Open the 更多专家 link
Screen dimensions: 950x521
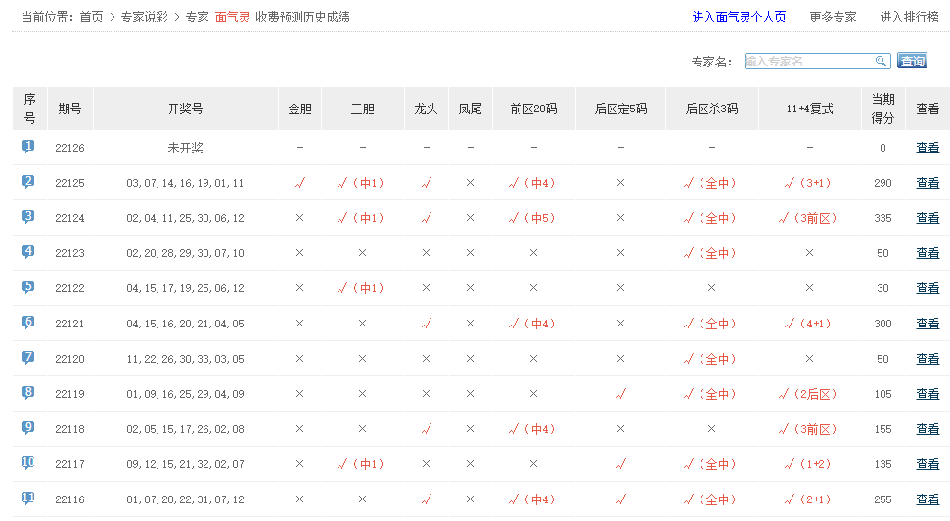pos(833,17)
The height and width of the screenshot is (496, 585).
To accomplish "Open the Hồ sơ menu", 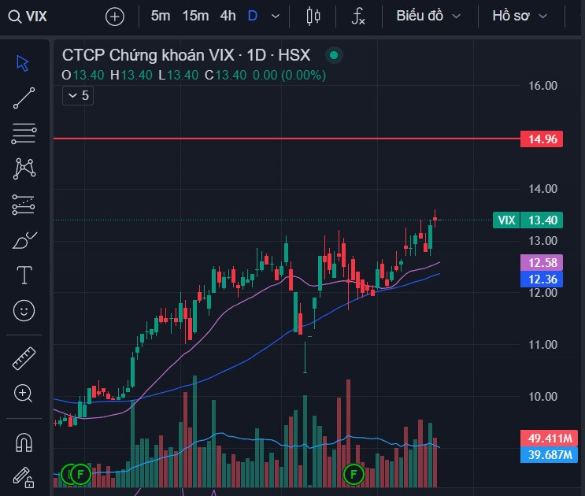I will [518, 16].
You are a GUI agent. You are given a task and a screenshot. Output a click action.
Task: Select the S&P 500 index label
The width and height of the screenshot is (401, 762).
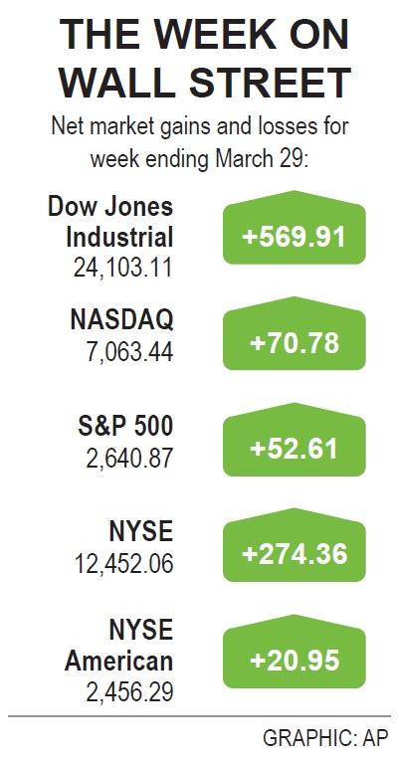click(125, 426)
*-*-*
__YOUR OBJECTIVE__. Take the lines from the one that contains "Task: Select the S&P 500 index label" through the last line of the material above and reproduce them exactly, leaving out any pictures.

__EXERCISE RESPONSE__.
Task: Select the S&P 500 index label
The width and height of the screenshot is (401, 762).
click(125, 426)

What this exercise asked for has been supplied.